Modifications to embodiments of the present disclosure described in the foregoing are possible without departing from the scope of the present disclosure as defined by the accompanying claims. Expressions such as “including”, “comprising”, “incorporating”, “have”, “is” used to describe, and claim the present disclosure are intended to be construed in a non-exclusive manner, namely allowing for items, components or elements not explicitly described also to be present. Reference to the singular is also to be construed to relate to the plural. The word “exemplary” is used herein to mean “serving as an example, instance or illustration”. Any embodiment described as “exemplary” is not necessarily to be construed as preferred or advantageous over other embodiments and/or to exclude the incorporation of features from other embodiments.
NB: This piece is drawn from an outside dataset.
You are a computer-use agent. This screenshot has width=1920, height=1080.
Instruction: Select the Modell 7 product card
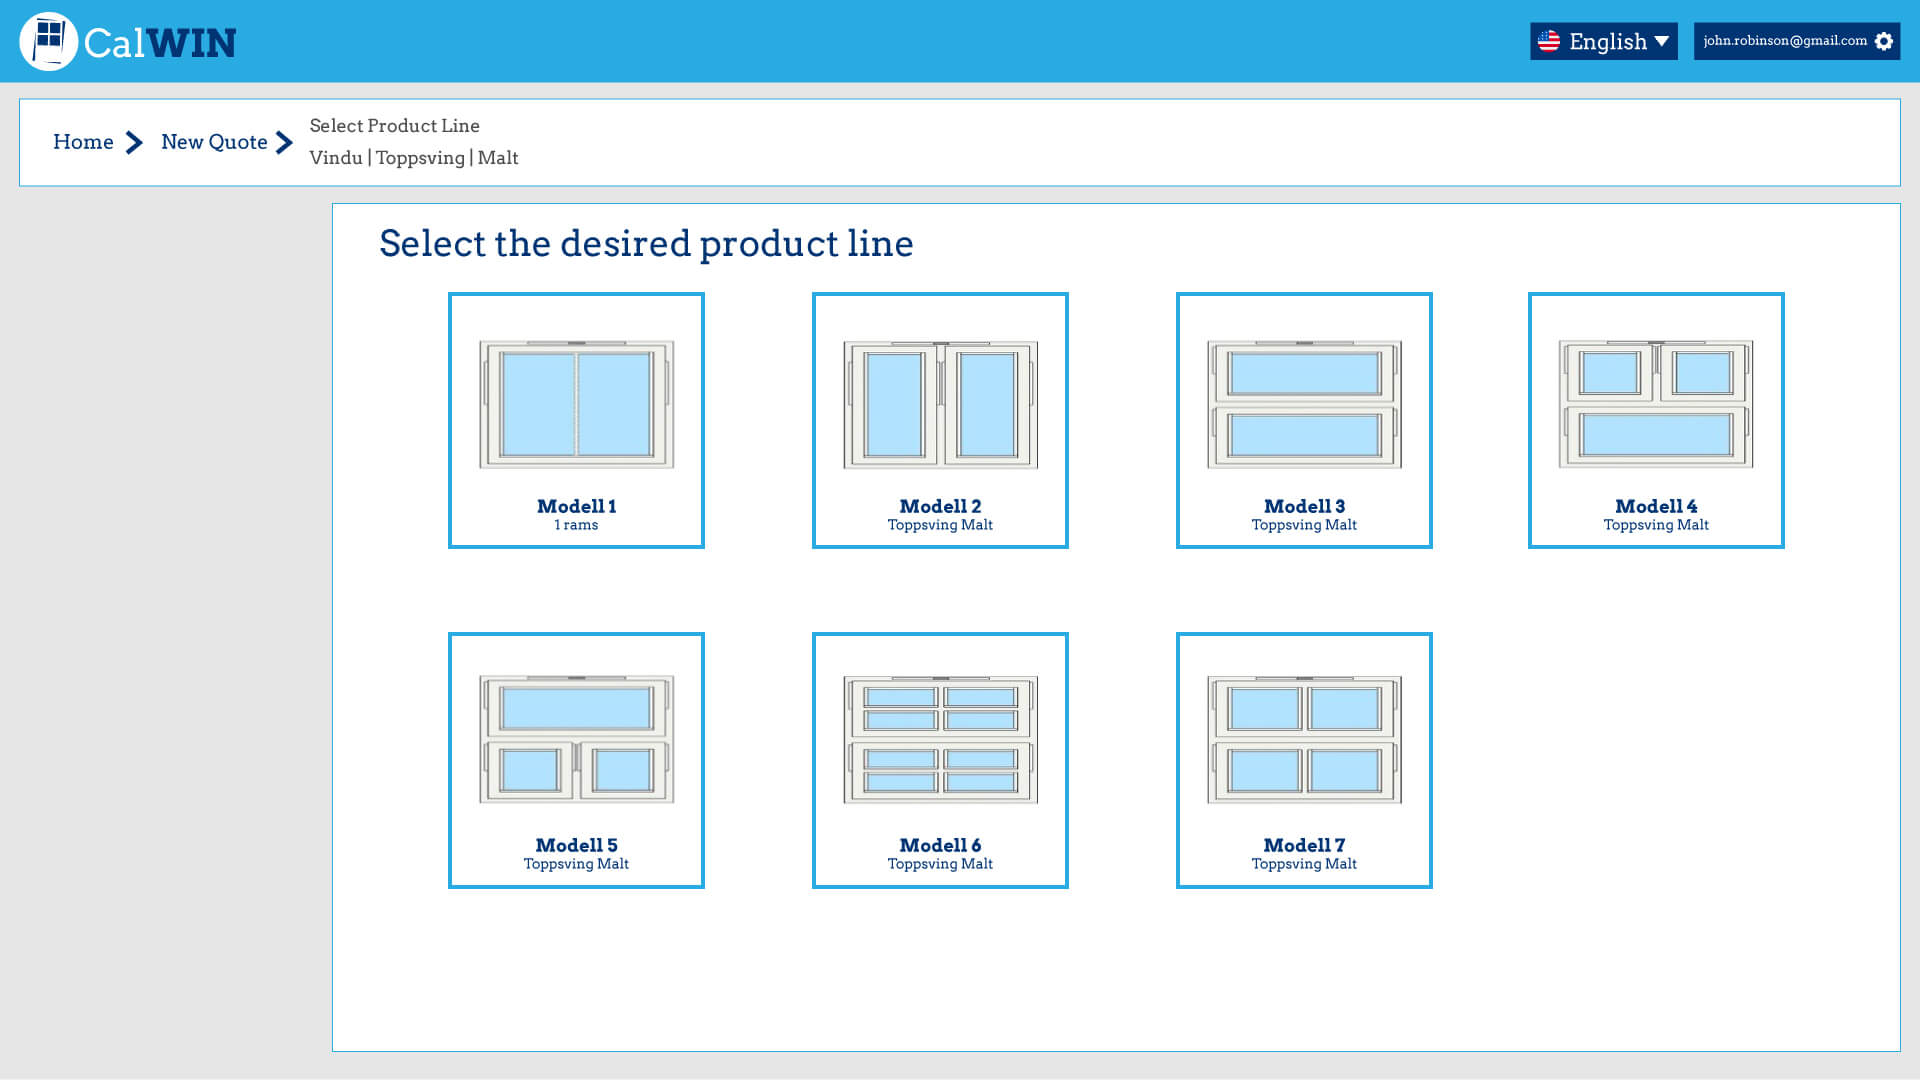[x=1303, y=760]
The word “optionally” is used herein to mean “is provided in some embodiments and not provided in other embodiments”. It is appreciated that certain features of the present disclosure, which are, for clarity, described in the context of separate embodiments, may also be provided in combination in a single embodiment. Conversely, various features of the present disclosure, which are, for brevity, described in the context of a single embodiment, may also be provided separately or in any suitable combination or as suitable in any other described embodiment of the disclosure.